Exercise aim: Leaving every image behind, reproduce the records word for word.

Recorded information:
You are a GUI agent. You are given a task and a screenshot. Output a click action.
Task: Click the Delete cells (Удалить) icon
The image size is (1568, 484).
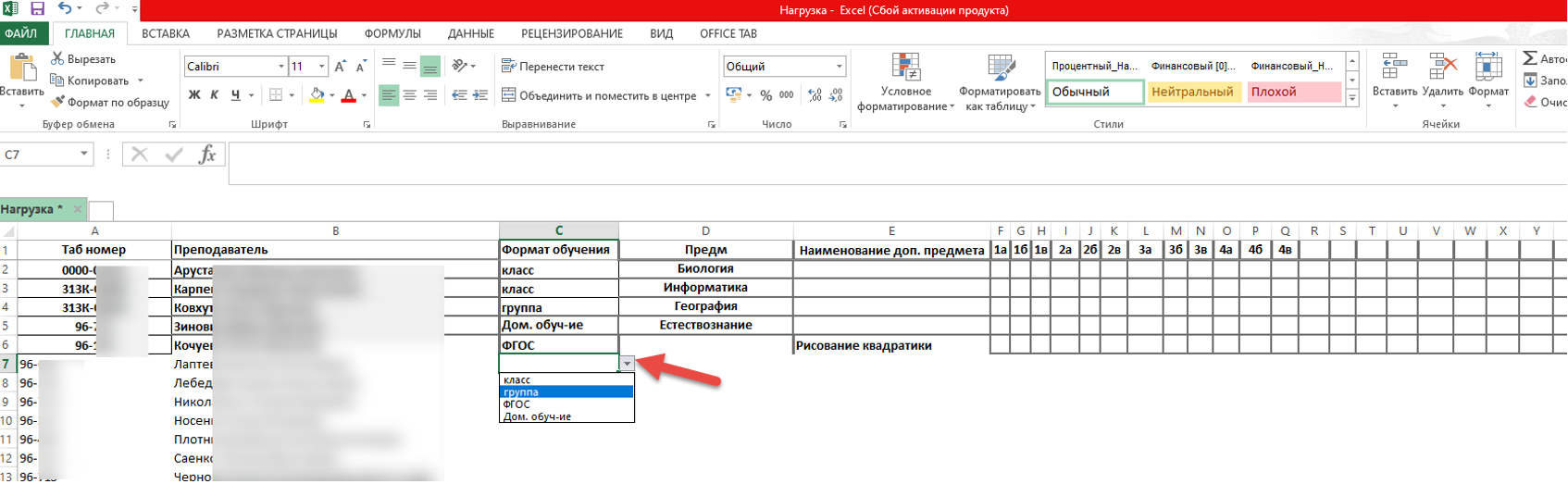tap(1442, 76)
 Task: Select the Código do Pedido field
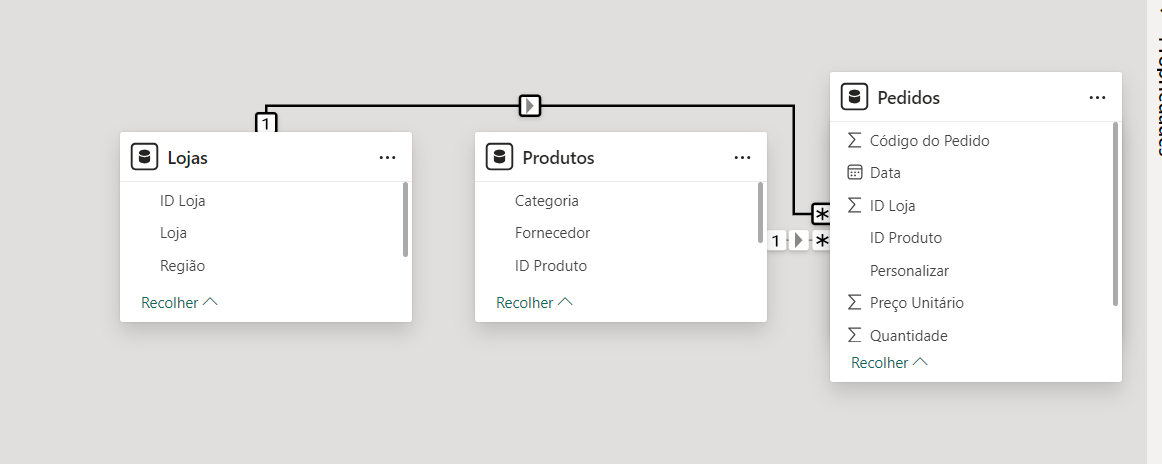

Task response:
You are a GUI agent. You are given a task and a screenshot. Output a click action.
Task: Click the Delete cells (Удалить) icon
The image size is (1568, 484).
tap(1442, 76)
 Task: Select the Código do Pedido field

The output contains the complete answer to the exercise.